- Thelma Todd and Lyle Talbot in film
- Directed by: Phil Rosen
- Written by: Tristram Tupper (story, adaptation, dialogue)
- Produced by: William T. Lackey
- Cinematography: James S. Brown Jr. Archie Stout
- Edited by: Carl Pierson
- Distributed by: Monogram Pictures
- Release date: August 30, 1932;
- Running time: 68 minutes
- Country: United States
- Language: English

= Klondike (1932 film) =

1932 film

Klondike is a 1932 American pre-Code film directed by Phil Rosen about a man who is put on trial for manslaughter after a surgery on a patient's brain goes awry. The film is also known as The Doctor's Sacrifice in the United Kingdom. It was silent film star Priscilla Dean's final film.

==Plot==
Doctor Robert Cromwell (played by Lyle Talbot) is charged with murder when a patient dies after an experimental operation to remove a brain tumor.

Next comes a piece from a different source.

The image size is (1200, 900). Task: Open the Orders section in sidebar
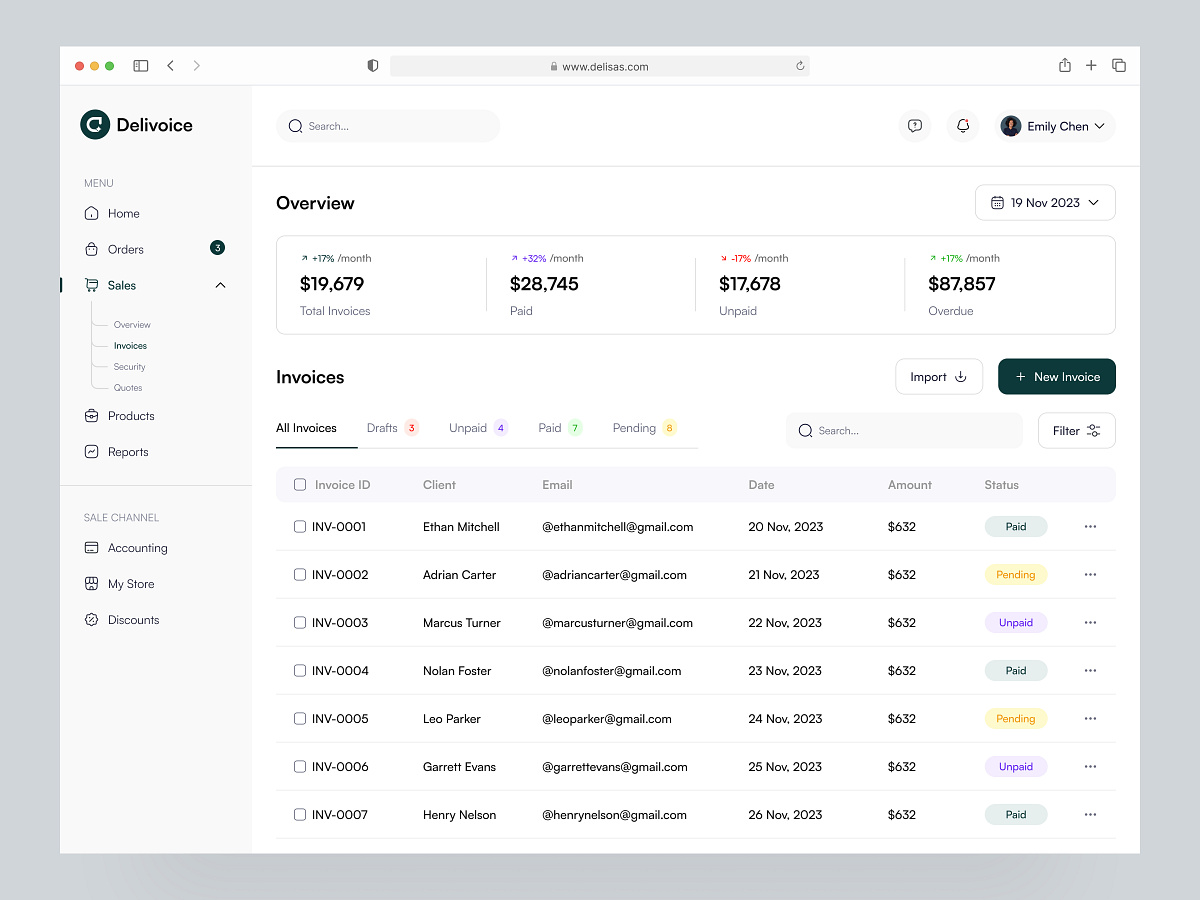pyautogui.click(x=125, y=249)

His pilot friend, Donald Evans (Frank Hawks), convinces "Doc" to join him on a trans-Pacific trip as a means to start a new life. They plot a flight path across the Bering Strait, but rough weather blows them off course and they end up in Alaska.

There the doctor is faced with a new dilemma. Mark Armstrong (Henry B. Walthall) begs the doctor to attempt the operation on his son Jim (Jason Robards Sr.) who is crippled by a similar brain tumor. When the doctor refuses, Mark accuses him of wanting his son to die, because he is in love with Jim's fiancée, Klondike (Thelma Todd).

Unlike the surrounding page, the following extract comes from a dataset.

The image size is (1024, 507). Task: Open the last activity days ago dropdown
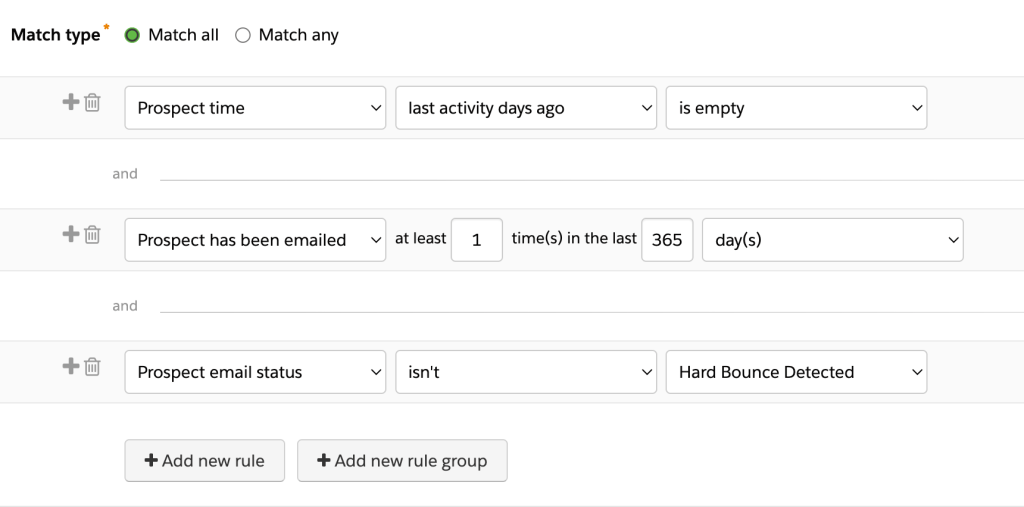coord(526,108)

"Doc" acquiesces, at Klondike's insistence. Although having none of the facilities of a hospital, he believes that the operation is less likely to succeed, the longer it is delayed.

The operation seems to be a partial success. But now Jim will do anything to keep "Doc" from taking Klondike back to the States with him, even using his genius with electricity to electrocute him.

==Cast==
- Thelma Todd as Klondike
- Lyle Talbot as Dr. Robert Cromwell
- Henry B. Walthall as Mark Armstrong
- Jason Robards Sr. as Jim Armstrong
- Priscilla Dean as Miss Porter
- Tully Marshall as Editor Hinman
- Patrick H. O'Malley, Jr. as Burke
- Myrtle Stedman as Miss Fielding
- Ethel Wales as Sadie Jones
- George 'Gabby' Hayes as Tom Ross
- Frank Hawks as Donald Evans

==Production==
The film was remade in 1942 as Klondike Fury.